フランス語はそれ自体音声としてきれいな言語だと思いますが、有名な詩もたくさんありますよね。
せっかくフランス語をかじるなら、是非原語で味わってみたいもの。
フランスの名詩「秋のうた」
というわけで今週は、「秋の日の/ヴィオロンの/……」の名訳で愛されている「落葉(原題を直訳すると「秋のうた」)」のオリジナルを掲げてみました。
原文
Chanson d’automne
(Paule Verlaine)
Les sanglots longs
Des violons
De l’automne
Blessent mon coeur
D’une langueur
Monotone.
Tout suffocant
Et blême, quand
Sonne l’heure,
Je me souviens
Des jours anciens
Et je pleure
Et je m’envais
Au vent mauvais
Qui m’emporte
Deça, delà,
Pareil à la
Feuille morte.
和訳
落葉
(ポール・ヴェルレーヌ(上田敏訳))
秋の日の
ヴィオロンの
ためいきの
ひたぶるに
身にしみて
うら悲し。
のおとに
胸ふたぎ
色かへて
涙ぐむ
過ぎし日の
おもひでや。
げにわれは
うらぶれて
ここかしこ
さだめなく
とび散らふ
落葉かな。
Vocabulaire
(“<”記号以下は、もとの形(辞書に載っている形)を表しています。
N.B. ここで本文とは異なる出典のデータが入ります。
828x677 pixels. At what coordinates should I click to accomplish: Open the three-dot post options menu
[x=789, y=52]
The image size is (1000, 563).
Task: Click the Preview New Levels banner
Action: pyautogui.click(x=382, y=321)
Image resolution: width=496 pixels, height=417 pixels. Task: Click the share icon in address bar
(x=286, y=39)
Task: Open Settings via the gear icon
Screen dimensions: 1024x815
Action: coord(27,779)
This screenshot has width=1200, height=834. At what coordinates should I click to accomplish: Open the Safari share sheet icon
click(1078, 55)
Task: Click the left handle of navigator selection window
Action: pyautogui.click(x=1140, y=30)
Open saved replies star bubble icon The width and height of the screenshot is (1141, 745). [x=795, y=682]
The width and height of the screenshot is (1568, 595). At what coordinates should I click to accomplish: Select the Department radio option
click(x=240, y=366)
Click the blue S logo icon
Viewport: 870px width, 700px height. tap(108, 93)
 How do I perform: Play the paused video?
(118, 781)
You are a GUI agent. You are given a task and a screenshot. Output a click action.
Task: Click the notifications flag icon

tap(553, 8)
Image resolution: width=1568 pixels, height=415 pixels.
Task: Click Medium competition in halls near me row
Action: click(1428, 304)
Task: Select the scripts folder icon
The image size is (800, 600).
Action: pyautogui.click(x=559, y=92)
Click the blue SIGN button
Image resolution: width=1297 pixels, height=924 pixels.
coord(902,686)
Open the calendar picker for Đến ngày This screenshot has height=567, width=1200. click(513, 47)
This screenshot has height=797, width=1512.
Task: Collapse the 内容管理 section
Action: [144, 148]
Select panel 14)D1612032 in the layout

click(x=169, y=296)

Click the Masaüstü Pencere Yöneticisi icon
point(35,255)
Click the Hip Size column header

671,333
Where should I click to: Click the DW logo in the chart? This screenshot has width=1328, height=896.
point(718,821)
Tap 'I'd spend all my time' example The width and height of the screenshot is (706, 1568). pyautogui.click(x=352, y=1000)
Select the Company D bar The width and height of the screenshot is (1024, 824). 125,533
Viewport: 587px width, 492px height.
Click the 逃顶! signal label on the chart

また、名詞の後の(m)、(f)は、それぞれ男性名詞・女性名詞を示しています)
- chanson (f) 歌
- automne (m) 秋
- sanglot (m) すすり泣き、[文語で]悲しみ、苦しみ
- violon (m) ヴァイオリン
- blesser 傷を負わせる、傷つける、苦痛を与える
- langueur (f) ふさぎ込むこと、憂鬱、憂愁
- monotone 単調な、抑揚のない
- suffocant<suffoquer 息苦しくさせる、窒息させる
- blême 青白い
- sonne<sonner 鳴る、鳴り響く
- me souvient <se souvenir 思い出す、憶えている
- ancient 古くからある、かつての
- pleurer 泣く
- m’en vais< s’en aller 立ち去る、出かける、行く
- emporter 持ち去る、運び去る
- deça こちらに
- delà あちらに、向こうに
- pareil à ~によく似た
- feuille (f) 葉
- mort 死んだ、枯れた
今週のポイント
l’heure :「時(鐘)」
heureは単に「時刻、時間」と言う意味ですが、ここではsonne「鳴る」と続きますので(主語・動詞は倒置になっています)、「時の鐘」の意味でしょう。
押韻
各節の1-2行目、4-5行目、3行目と6行目が、例えばlongs/ violons、coeur/ langueur、l’automne/Monotoneといった具合に、それぞれ韻を踏んであります。
この詩、あまりにも有名で、堀口大學、金子光晴、窪田般彌等々、錚々たる方々がそれぞれ名訳をものされています。
インターネットなどでも見つけることが出来ますので、ご興味おありの方は是非探してみて下さい。